Selon le Larousse, le contre-emploi est un « type de rôle ne correspondant ni au physique ni aux dispositions naturelles d’un comédien ». Risqué, le contre-emploi peut aussi payer.

Combien d’actrices et d’acteurs doivent leurs succès aux Oscars ou aux Golden Globes à une performance en total décalage avec leur image, ou leur nature ? L’histoire du théâtre et du cinéma est jalonnée de ces surprises artistiques, qui poussent chacun à se remettre en question et à se dire « je ne pensais pas qu’il ou elle pourrait incarner aussi bien ce personnage ».

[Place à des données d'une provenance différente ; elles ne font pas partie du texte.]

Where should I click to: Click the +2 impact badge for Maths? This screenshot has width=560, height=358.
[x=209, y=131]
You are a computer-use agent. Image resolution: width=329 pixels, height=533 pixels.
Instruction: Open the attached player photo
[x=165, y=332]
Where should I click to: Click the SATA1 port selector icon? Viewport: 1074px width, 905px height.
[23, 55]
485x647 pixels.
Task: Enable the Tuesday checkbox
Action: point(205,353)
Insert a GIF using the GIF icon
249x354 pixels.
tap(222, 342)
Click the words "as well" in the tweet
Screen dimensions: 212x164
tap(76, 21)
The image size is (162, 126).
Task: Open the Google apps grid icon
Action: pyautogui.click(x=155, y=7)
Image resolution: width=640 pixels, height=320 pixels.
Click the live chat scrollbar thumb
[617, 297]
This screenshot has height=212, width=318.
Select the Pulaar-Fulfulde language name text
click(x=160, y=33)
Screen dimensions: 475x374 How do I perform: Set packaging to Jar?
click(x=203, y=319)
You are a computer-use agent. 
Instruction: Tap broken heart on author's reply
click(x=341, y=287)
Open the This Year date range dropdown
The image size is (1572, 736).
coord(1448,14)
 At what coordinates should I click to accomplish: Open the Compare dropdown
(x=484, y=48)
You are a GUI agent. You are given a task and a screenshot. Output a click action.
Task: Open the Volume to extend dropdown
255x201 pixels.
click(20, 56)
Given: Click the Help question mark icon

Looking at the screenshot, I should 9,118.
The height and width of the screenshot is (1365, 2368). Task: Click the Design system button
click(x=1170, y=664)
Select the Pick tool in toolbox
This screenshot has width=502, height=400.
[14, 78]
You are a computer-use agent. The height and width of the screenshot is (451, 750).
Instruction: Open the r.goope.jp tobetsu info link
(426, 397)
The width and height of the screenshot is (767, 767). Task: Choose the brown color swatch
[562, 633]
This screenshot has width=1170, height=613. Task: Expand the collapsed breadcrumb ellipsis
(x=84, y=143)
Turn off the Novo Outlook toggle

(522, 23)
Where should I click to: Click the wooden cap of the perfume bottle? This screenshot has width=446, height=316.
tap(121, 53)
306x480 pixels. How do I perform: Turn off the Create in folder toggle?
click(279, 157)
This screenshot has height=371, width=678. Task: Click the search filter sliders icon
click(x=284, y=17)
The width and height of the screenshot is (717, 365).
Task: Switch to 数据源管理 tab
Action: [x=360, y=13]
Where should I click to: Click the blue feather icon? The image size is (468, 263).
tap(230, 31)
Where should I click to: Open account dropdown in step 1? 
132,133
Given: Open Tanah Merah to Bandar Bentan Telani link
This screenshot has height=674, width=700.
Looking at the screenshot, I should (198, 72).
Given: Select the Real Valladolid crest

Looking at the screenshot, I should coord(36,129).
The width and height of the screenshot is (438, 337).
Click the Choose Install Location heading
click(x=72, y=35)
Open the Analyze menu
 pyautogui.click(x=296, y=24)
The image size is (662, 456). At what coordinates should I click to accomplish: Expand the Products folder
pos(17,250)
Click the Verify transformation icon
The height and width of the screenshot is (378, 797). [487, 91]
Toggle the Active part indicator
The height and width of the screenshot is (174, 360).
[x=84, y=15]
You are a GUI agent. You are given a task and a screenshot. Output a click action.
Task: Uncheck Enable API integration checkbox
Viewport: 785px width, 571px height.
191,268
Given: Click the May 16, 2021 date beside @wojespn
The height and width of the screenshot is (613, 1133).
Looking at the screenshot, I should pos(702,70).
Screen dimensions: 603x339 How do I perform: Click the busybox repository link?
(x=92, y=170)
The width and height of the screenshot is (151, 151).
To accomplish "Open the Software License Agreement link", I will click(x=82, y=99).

On pense à Tom Hanks dans Philadelphia, Coluche dans Tchao Pantin, Steve Carell dans Little Miss Sunshine, Josiane Balasko dans Trop Belle pour Toi ou même Arnie [ndlr : Arnold Schwarzenegger] dans Un flic à la maternelle, ou Sly [ndlr : Sylvester Stallone] dans Cop Land.

Au-delà de la performance, le contre-emploi est aussi un risque. Car mal dosé, ou mal mesuré, un casting peut aussi s’avérer dramatique, ridicule et « plomber » un(e) acteur(trice). Il n’y a donc pas de contre-emploi sans prise de risque.

Pour réussir, il faut surprendre, parfois changer d’apparence, mais surtout travailler beaucoup. Il faut aussi se sentir inspiré – voire possédé – par le rôle. Le contre-emploi n’est pas qu’un travail, c’est une remise en cause personnelle qui pousse à sortir d’une zone de confort pour s’essayer à autre chose.

De manière plus large, le contre-emploi peut s’appliquer à d’autres domaines. Il s’agit en fait de la capacité à surprendre en repensant des codes ou en remettant en cause des a priori solides.

Un exemple : l’automobile et l’image du diesel, carburant « lent » et qui « pue » ! Partant de là, aucune voiture de compétition ne pourra donc jamais s’imposer en course avec un moteur qui fonctionne au gazole. C’est Audi et Peugeot qui s’y essaieront et tenteront alors une forme de contre-emploi technologique, et Audi de gagner finalement les prestigieuses 24 Heures du Mans en 2006. Toujours dans l’automobile, je pense également à la Porsche 959 de 1989, qui remporta le Paris-Dakar. Pouvait-on imaginer à l’époque, une Porsche aux lignes proches d’une grande routière s’imposer sur les chemins africains ?

Comme le contre-emploi est la rencontre entre l’imagination, la prise de risques et la lutte contre les a priori, tous les secteurs peuvent s’y aventurer. Comment cette forme artistique se transfère-t-elle alors en horlogerie ?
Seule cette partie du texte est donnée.